WHAT IS BEING ASKED:
Rewrite the records below as a numbered list, from the line with "Screen dimensions: 360x565 Task: Tap the 体验于手" to the line with "click(x=328, y=314)", and leave out the blank lines.

RECORD LIST:

┌──

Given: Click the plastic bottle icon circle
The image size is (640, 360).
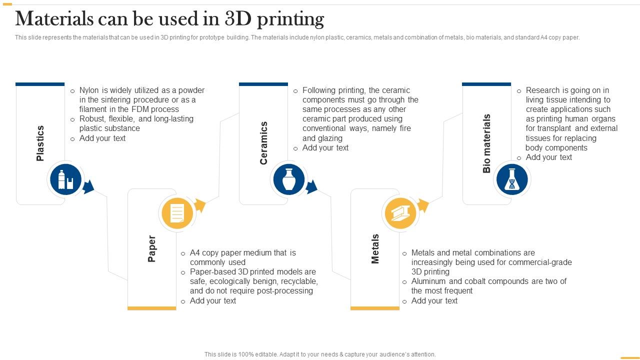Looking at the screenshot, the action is [x=66, y=180].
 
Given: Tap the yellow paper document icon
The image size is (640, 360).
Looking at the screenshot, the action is [x=178, y=214].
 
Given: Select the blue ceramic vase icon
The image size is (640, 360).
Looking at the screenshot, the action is [x=289, y=180].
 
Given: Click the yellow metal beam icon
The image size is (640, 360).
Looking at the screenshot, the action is [x=400, y=214].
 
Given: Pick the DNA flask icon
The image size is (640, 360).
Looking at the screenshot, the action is [x=512, y=180].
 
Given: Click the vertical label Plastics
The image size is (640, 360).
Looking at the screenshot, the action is [x=40, y=143].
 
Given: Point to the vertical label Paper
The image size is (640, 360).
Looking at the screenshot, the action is [x=152, y=248].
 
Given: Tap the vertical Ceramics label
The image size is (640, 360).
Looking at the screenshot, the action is [x=264, y=143].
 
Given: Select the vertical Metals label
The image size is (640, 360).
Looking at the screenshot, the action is [x=375, y=249].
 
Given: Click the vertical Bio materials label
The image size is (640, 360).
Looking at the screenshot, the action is [x=486, y=144].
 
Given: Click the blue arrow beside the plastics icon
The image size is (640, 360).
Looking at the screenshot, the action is [x=88, y=187].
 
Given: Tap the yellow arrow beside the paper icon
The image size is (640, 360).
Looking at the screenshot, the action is [x=200, y=206].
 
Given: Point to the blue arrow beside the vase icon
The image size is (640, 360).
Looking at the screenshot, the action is [x=312, y=187].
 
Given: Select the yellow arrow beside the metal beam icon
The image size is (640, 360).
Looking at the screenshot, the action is [x=423, y=206].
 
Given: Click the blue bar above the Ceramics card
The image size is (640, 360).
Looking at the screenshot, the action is [x=264, y=84].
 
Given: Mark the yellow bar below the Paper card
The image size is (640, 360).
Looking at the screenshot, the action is [x=152, y=308].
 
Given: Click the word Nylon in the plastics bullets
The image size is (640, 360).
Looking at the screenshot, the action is [x=90, y=90].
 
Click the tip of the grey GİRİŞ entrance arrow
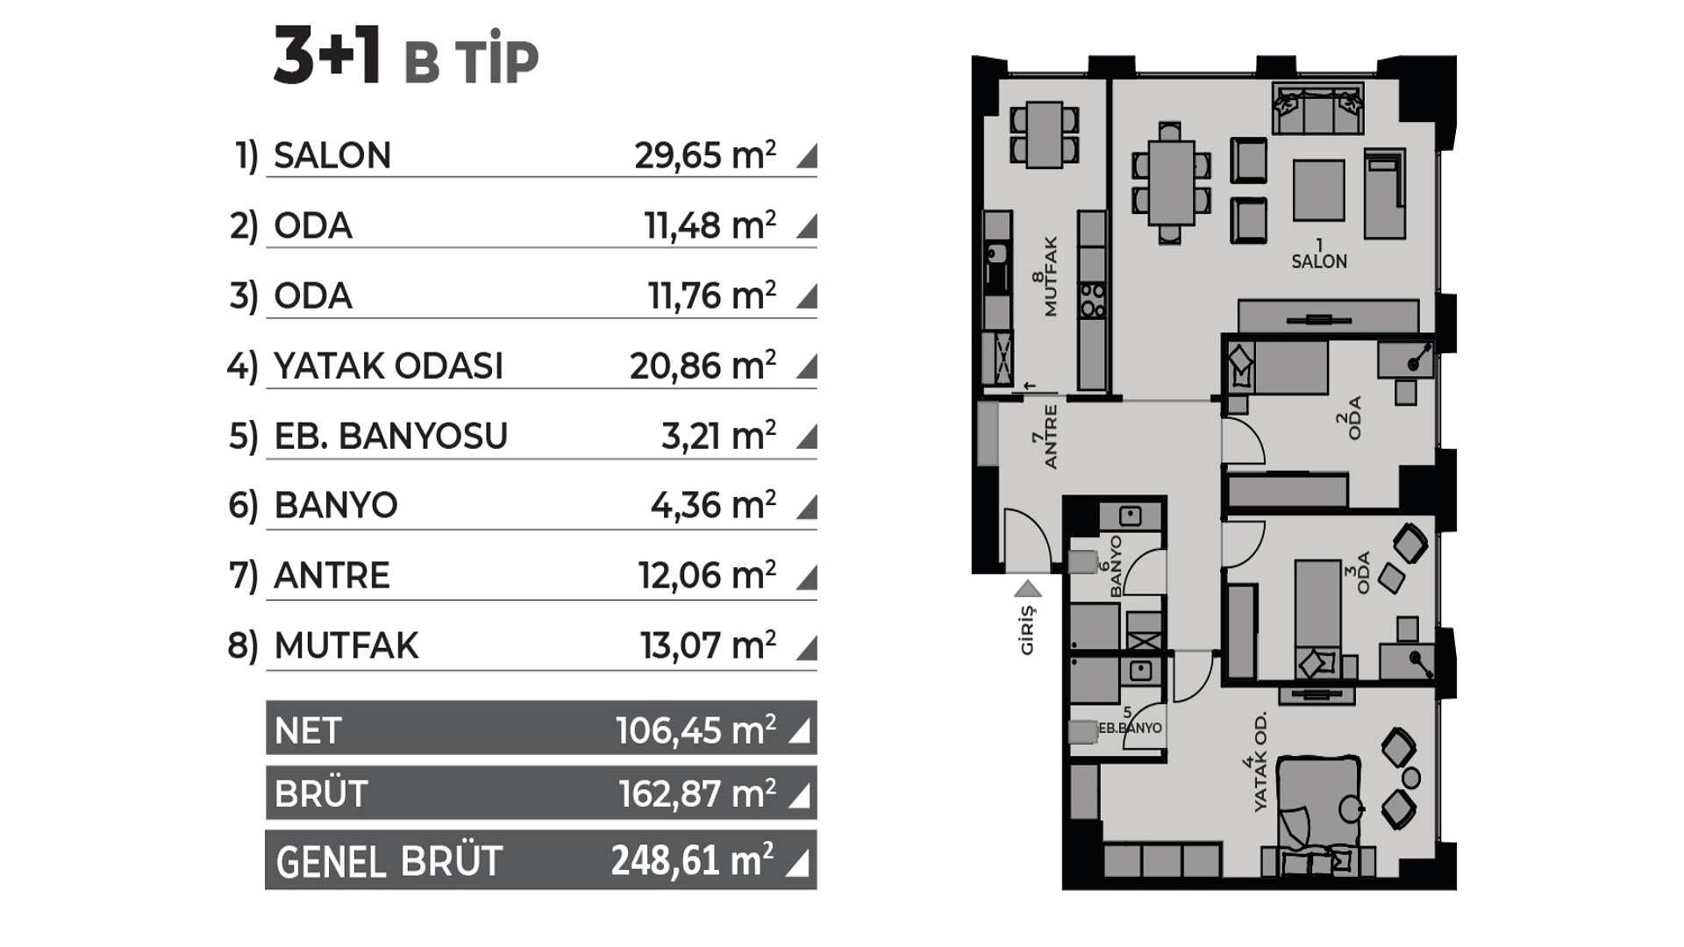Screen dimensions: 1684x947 click(x=1027, y=580)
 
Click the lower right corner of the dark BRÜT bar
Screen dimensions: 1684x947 click(x=817, y=819)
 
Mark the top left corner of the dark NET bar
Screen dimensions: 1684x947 click(x=266, y=701)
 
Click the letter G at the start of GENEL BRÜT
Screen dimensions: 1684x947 click(x=289, y=863)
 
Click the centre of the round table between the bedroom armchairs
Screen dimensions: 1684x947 click(x=1411, y=778)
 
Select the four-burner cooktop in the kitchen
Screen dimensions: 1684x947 click(x=1092, y=300)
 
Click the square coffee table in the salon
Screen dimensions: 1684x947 click(x=1318, y=190)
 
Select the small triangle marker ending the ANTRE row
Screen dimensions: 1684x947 click(x=807, y=577)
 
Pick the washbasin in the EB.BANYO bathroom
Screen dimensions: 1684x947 click(x=1139, y=672)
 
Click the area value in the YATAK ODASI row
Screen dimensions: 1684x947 click(x=703, y=366)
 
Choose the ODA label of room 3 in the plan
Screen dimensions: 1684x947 click(x=1363, y=573)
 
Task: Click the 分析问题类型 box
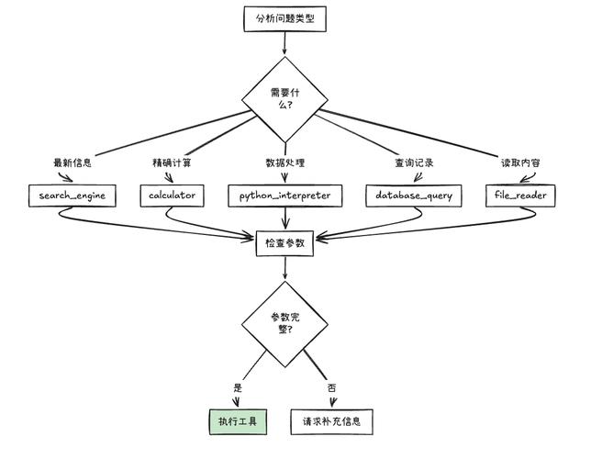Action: [284, 17]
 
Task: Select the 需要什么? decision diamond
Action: [284, 98]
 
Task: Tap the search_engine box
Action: [72, 196]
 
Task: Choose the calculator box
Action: [173, 196]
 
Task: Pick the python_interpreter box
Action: [284, 196]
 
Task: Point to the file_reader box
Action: [520, 196]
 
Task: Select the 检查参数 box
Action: [284, 244]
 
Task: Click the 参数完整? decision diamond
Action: [284, 322]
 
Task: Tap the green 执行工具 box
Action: [237, 422]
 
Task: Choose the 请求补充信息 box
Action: [332, 422]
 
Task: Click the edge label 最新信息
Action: [72, 162]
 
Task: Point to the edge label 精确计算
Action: [172, 162]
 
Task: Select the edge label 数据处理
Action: [284, 162]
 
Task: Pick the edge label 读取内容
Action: [520, 162]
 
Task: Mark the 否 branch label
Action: [332, 387]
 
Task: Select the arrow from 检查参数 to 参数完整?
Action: [284, 268]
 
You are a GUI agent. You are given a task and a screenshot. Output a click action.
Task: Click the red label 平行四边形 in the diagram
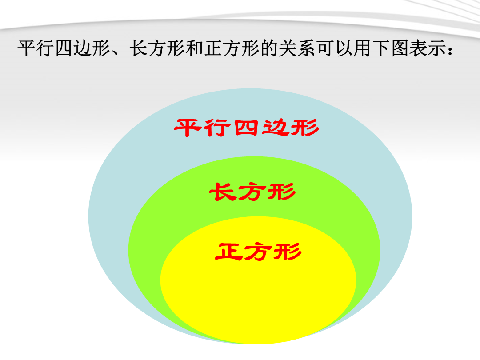point(247,128)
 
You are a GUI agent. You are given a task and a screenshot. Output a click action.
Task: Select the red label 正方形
point(258,251)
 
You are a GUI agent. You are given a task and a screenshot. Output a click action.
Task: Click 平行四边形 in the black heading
point(64,49)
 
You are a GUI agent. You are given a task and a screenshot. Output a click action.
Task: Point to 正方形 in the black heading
point(232,49)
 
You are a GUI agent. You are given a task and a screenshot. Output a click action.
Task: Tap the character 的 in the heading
point(269,49)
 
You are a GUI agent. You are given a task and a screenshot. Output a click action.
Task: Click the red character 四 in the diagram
point(246,128)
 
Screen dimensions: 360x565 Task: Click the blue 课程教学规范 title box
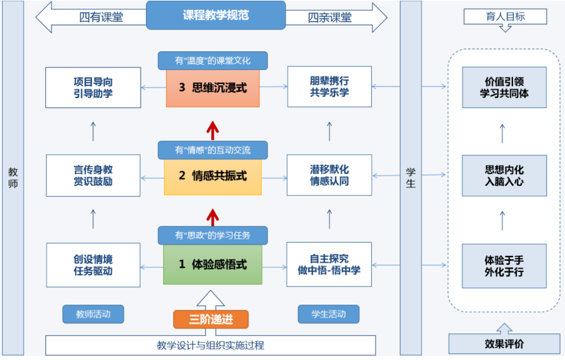click(x=215, y=15)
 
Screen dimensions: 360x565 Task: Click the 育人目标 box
click(x=504, y=16)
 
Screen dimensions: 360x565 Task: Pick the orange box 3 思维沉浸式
click(x=212, y=87)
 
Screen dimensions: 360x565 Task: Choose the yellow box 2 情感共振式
click(x=212, y=176)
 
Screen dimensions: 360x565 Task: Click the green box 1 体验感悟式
click(x=212, y=265)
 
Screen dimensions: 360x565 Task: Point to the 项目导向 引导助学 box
click(x=93, y=87)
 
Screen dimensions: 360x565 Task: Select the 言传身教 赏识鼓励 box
click(x=93, y=175)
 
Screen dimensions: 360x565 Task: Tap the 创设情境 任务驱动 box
click(x=93, y=265)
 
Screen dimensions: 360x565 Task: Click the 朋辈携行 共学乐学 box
click(x=329, y=87)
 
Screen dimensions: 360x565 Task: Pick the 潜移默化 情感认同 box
click(x=329, y=175)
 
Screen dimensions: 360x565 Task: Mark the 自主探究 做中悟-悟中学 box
click(x=329, y=265)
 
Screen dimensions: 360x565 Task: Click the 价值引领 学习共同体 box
click(x=504, y=87)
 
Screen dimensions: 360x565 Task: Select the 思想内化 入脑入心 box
click(x=504, y=175)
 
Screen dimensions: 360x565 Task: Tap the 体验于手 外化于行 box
click(x=504, y=265)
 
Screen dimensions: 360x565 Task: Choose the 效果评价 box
click(x=504, y=344)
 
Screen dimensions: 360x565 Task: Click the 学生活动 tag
click(x=328, y=314)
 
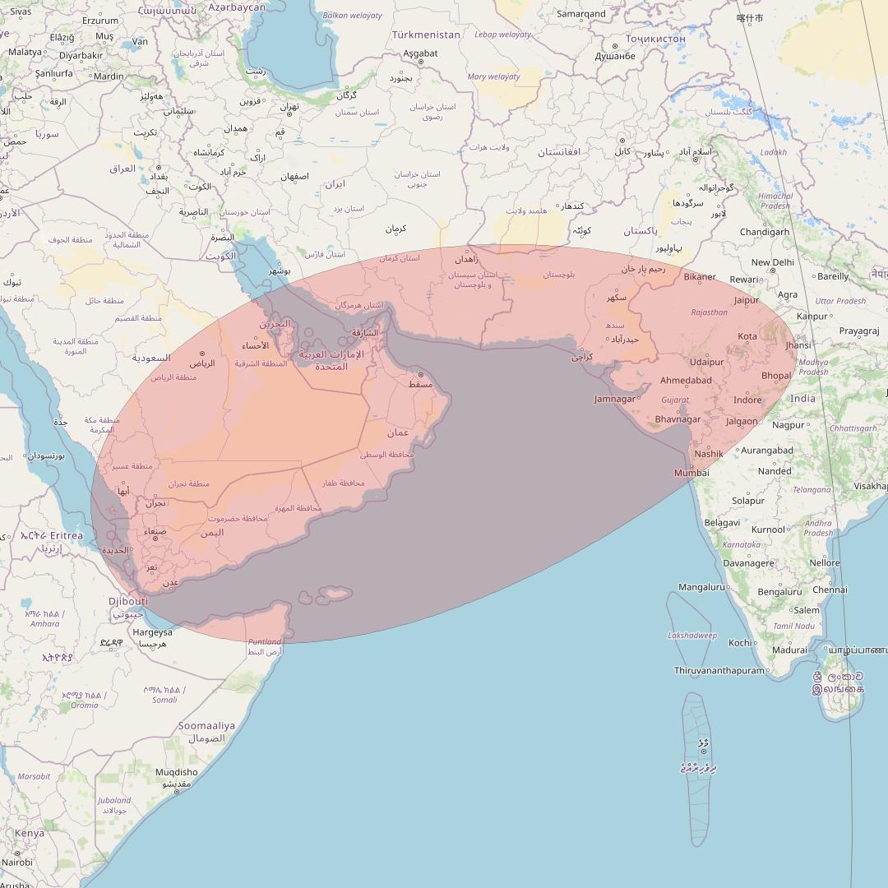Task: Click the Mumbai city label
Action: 691,473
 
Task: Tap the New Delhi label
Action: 772,262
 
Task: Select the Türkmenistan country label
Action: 426,35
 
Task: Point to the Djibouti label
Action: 128,601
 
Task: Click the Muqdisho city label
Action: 177,772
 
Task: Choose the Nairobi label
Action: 16,863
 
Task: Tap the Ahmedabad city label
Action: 686,380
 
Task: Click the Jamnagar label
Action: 615,399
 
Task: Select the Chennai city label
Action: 830,589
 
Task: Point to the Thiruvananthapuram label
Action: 719,670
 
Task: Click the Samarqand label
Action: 580,13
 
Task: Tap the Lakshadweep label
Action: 692,636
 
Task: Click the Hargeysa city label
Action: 153,632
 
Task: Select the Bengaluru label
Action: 779,591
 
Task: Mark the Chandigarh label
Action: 765,232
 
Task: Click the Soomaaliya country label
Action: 206,725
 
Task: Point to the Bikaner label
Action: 700,276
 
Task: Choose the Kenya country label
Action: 30,833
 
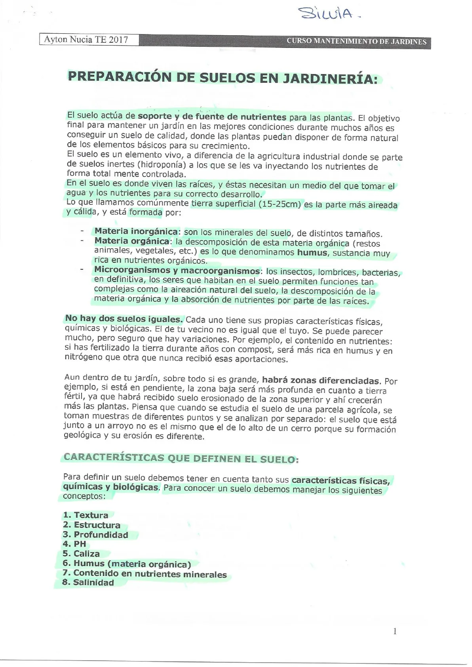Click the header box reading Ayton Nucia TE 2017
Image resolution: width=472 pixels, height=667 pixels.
[x=89, y=40]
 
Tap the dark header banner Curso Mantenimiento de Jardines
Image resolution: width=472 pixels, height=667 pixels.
[x=356, y=42]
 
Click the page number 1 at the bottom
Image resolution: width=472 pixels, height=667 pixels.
[x=395, y=631]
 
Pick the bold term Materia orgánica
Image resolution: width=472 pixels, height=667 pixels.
[x=132, y=241]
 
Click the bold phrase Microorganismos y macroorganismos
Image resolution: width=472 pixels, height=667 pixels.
[x=177, y=271]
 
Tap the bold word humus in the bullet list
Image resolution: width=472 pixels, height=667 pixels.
[x=312, y=253]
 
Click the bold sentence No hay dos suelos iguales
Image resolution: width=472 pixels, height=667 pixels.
[x=124, y=319]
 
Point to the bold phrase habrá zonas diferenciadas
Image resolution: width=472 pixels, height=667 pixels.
[x=320, y=381]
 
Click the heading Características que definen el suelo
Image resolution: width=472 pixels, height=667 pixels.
[x=181, y=458]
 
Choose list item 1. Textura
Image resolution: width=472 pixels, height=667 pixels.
[x=86, y=515]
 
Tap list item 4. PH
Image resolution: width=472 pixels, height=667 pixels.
[x=74, y=544]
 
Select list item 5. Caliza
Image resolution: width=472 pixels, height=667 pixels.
[x=81, y=553]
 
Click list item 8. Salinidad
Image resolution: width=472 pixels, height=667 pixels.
[x=88, y=582]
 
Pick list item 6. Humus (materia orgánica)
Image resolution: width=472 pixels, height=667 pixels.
[x=127, y=564]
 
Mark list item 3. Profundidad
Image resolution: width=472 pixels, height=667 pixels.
[x=95, y=534]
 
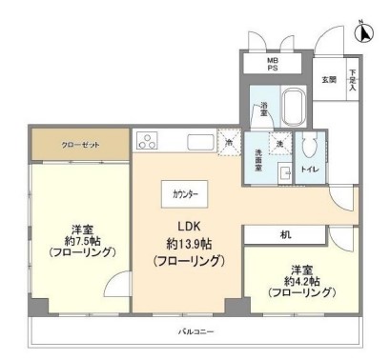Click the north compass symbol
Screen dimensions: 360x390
(363, 32)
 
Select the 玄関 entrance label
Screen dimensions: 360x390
(329, 79)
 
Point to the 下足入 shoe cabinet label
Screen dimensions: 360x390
(351, 78)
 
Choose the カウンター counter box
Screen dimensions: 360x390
(187, 193)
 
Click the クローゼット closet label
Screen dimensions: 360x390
(81, 146)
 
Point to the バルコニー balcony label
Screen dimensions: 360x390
(195, 333)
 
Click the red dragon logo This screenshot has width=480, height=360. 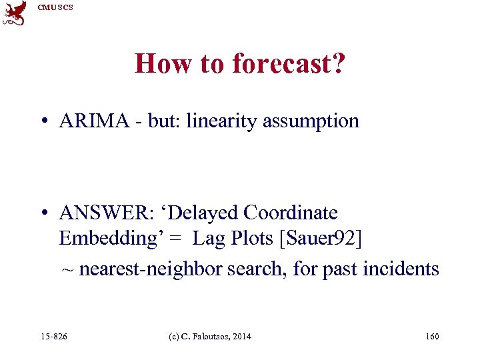tap(14, 13)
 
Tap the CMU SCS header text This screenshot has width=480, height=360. tap(55, 7)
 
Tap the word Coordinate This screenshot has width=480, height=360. tap(291, 213)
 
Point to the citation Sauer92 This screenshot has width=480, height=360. tap(324, 238)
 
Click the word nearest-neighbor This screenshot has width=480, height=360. tap(151, 269)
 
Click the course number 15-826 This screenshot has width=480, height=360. tap(54, 337)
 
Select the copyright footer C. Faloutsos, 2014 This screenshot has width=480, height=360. tap(211, 337)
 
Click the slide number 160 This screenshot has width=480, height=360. tap(432, 337)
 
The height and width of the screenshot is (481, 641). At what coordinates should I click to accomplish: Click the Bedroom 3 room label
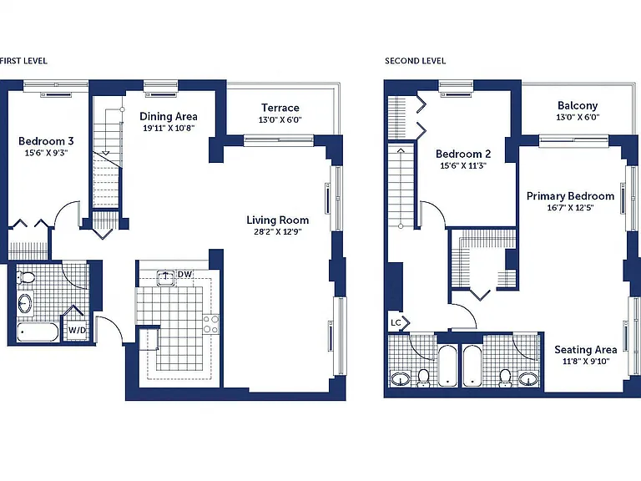[x=46, y=141]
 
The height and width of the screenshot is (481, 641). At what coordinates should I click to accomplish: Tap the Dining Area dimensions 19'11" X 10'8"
[x=169, y=128]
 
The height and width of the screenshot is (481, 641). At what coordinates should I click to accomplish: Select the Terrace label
[x=280, y=108]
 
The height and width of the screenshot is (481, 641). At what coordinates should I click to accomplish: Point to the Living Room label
[x=278, y=220]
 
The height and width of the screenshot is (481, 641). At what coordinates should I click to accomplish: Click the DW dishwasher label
[x=184, y=274]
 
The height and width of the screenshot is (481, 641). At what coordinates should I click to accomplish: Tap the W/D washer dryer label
[x=77, y=330]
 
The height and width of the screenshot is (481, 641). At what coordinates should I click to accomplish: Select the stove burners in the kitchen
[x=211, y=324]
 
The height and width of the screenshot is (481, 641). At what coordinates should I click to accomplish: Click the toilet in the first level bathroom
[x=26, y=278]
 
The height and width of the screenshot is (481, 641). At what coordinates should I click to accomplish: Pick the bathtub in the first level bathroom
[x=38, y=332]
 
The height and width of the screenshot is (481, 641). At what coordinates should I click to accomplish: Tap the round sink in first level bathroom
[x=25, y=303]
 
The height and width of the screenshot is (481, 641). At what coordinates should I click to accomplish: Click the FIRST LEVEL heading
[x=23, y=61]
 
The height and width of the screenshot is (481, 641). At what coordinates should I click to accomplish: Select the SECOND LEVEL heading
[x=415, y=61]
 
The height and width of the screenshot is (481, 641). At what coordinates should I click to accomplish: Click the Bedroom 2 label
[x=463, y=154]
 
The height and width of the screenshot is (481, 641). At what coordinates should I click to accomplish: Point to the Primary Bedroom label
[x=570, y=196]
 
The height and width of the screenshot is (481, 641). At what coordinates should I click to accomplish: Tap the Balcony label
[x=578, y=105]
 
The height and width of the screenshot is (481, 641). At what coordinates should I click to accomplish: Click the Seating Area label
[x=585, y=350]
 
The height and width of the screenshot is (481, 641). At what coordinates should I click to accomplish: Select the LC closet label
[x=396, y=322]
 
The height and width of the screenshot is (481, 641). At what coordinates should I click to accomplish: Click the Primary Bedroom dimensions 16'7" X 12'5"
[x=570, y=207]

└──

SOLUTION FOR THIS EXERCISE:
1. Screen dimensions: 360x565 Task: Tap the 体验于手 外化于行 box
2. click(x=504, y=265)
3. Screen dimensions: 360x565 Task: Choose the 效果评价 box
4. click(x=504, y=344)
5. Screen dimensions: 360x565 Task: Click the 学生活动 tag
6. click(x=328, y=314)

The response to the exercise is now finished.